For the entries presented below, indicate the number of lines that include the word "comment", adding nothing else.

BEGIN Supplied entries

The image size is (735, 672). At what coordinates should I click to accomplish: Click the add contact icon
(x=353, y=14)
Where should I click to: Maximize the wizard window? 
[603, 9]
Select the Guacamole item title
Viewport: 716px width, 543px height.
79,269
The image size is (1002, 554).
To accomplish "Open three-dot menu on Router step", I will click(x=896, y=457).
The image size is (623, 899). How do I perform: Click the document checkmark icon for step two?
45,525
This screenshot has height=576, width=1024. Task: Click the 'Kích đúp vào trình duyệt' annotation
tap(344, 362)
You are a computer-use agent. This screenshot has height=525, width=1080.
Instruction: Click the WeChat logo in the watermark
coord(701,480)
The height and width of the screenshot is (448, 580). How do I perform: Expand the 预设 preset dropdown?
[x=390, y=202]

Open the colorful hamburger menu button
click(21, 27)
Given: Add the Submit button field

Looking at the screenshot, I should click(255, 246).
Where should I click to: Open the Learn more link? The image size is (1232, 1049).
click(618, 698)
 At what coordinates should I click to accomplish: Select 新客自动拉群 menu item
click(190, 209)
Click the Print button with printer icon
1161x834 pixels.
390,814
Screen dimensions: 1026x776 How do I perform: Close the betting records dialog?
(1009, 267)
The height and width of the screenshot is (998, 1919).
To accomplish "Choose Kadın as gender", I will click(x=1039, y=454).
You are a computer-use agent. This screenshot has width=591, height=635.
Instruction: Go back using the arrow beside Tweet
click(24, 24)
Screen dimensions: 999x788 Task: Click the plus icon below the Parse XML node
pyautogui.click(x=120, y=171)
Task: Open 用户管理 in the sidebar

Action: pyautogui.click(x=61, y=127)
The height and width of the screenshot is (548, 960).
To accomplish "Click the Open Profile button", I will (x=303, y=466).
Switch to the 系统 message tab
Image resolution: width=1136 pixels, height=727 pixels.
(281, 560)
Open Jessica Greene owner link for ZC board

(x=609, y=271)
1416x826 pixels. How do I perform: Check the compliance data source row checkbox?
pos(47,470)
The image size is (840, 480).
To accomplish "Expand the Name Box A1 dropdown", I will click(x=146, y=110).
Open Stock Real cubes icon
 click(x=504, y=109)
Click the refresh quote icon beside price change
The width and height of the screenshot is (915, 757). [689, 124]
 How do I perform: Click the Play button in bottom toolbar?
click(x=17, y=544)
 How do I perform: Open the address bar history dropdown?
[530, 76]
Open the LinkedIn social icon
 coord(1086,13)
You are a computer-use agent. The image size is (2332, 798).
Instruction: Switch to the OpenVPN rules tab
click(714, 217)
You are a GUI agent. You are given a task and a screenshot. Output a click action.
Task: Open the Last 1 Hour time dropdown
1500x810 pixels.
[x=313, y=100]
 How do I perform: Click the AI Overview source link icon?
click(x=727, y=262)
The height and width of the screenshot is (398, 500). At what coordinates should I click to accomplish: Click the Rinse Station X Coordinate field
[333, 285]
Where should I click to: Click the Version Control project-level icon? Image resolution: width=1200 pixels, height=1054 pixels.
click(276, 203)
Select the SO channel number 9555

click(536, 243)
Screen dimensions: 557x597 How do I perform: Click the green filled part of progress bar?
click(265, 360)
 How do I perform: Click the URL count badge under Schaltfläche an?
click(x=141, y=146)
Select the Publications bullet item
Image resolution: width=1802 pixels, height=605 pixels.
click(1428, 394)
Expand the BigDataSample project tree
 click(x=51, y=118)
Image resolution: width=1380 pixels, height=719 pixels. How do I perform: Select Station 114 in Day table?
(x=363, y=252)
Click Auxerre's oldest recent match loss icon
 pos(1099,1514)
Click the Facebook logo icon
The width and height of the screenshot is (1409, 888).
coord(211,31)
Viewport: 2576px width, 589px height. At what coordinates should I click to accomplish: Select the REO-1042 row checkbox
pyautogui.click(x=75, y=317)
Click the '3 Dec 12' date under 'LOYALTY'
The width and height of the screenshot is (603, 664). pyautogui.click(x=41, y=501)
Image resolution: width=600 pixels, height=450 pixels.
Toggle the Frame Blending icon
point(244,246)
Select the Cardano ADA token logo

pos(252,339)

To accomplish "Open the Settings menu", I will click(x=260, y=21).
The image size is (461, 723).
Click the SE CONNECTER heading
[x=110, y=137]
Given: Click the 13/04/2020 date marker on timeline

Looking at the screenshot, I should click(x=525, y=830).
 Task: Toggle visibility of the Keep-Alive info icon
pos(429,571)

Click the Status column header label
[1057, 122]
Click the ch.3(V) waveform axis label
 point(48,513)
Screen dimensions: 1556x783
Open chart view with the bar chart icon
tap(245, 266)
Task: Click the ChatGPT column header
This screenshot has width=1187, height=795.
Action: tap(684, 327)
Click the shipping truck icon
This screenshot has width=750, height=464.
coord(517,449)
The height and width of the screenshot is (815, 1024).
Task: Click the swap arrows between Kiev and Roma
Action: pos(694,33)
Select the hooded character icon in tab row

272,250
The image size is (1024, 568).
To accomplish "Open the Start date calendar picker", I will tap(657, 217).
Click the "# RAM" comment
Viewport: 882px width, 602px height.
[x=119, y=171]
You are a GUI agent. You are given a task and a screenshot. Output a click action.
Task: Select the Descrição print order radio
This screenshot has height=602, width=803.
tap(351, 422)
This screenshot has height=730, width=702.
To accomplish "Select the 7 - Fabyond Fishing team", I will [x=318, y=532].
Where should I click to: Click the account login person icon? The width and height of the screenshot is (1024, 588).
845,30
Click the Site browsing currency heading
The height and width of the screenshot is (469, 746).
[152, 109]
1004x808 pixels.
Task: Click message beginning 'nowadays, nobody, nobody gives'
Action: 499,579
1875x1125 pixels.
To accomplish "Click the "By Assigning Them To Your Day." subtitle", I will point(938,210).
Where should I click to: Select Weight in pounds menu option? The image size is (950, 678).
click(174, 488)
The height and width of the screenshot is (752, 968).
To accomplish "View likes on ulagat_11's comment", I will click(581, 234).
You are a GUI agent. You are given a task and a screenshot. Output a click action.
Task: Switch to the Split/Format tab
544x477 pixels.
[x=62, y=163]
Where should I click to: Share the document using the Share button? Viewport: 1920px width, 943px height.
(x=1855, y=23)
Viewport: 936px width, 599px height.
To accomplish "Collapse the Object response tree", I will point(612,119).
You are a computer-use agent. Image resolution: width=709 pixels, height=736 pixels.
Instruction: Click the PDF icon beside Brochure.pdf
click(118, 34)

END Supplied entries

**Task solution:** 2